### Directions
Lines to restate from the data below: from the one containing "Screen dimensions: 657x352" to the one containing "Task: Open Attestation bundle for 3.19.3", both included. Give them again exactly, and only them.

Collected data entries
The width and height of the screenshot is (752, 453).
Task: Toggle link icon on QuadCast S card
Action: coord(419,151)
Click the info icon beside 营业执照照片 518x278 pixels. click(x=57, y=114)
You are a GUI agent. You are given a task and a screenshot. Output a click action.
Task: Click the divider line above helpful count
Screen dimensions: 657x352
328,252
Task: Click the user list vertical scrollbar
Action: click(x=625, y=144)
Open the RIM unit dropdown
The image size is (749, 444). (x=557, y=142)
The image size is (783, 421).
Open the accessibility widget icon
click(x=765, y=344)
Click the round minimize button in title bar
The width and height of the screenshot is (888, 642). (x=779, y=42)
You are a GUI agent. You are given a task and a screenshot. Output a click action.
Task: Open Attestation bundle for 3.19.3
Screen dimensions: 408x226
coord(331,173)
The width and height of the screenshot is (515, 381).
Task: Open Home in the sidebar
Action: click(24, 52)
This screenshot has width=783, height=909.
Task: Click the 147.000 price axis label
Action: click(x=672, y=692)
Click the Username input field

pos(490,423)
* * *
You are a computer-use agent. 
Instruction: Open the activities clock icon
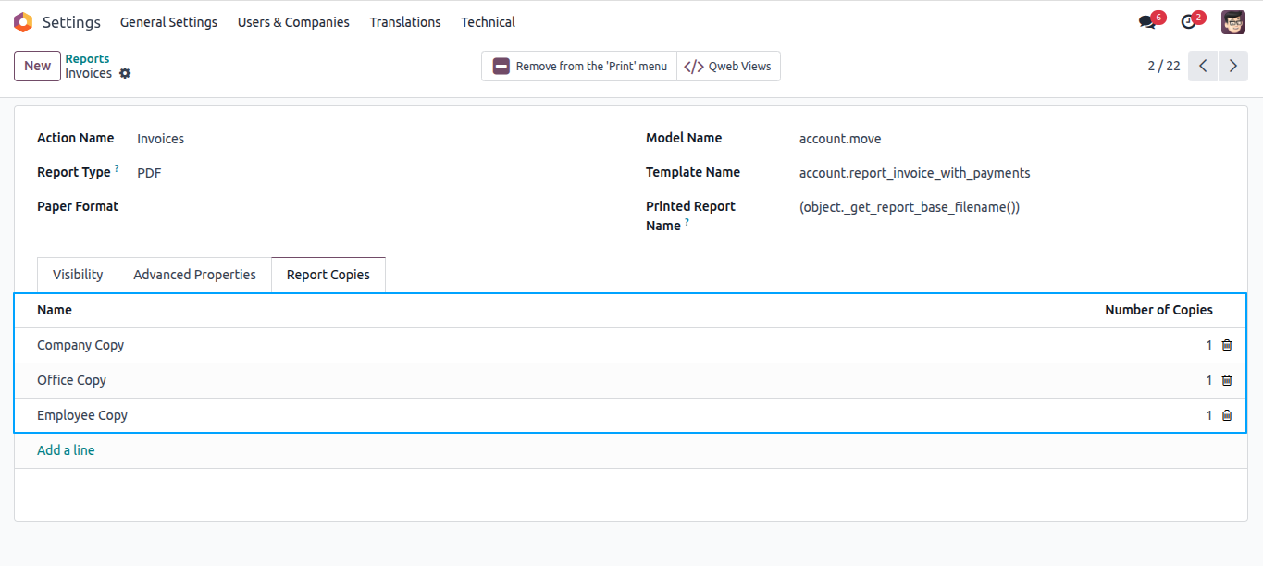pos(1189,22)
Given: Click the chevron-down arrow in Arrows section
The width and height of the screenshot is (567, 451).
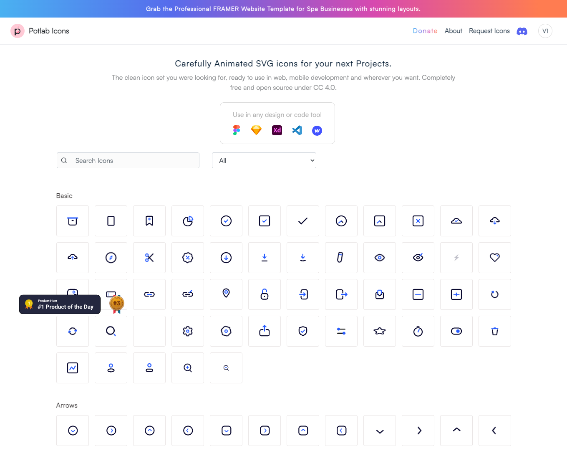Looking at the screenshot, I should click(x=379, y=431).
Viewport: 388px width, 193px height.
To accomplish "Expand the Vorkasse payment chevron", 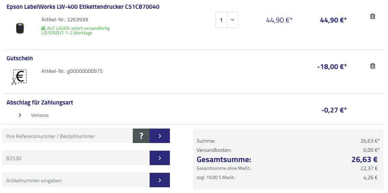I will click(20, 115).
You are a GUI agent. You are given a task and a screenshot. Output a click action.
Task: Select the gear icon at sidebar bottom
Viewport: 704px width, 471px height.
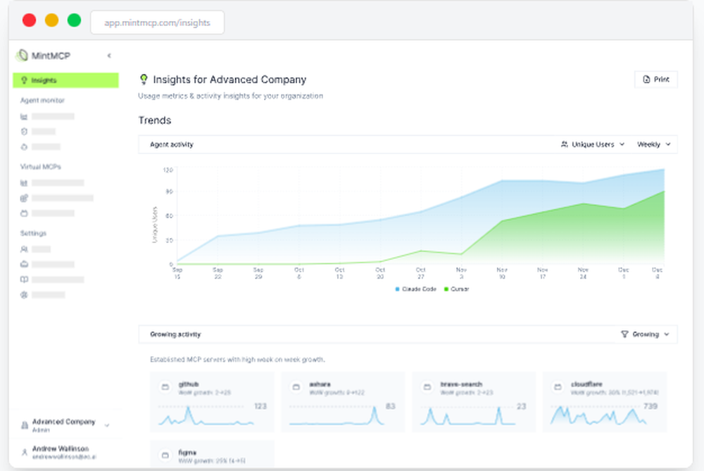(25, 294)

### Reply to the exercise
Screen dimensions: 657x352
328,252
Task: Click the user list vertical scrollbar
Action: click(x=625, y=144)
Open the RIM unit dropdown
The image size is (749, 444). (x=557, y=142)
The image size is (783, 421).
Open the accessibility widget icon
click(x=765, y=344)
Click the round minimize button in title bar
The width and height of the screenshot is (888, 642). (x=779, y=42)
You are a GUI agent. You are given a task and a screenshot. Output a click action.
Task: Open Attestation bundle for 3.19.3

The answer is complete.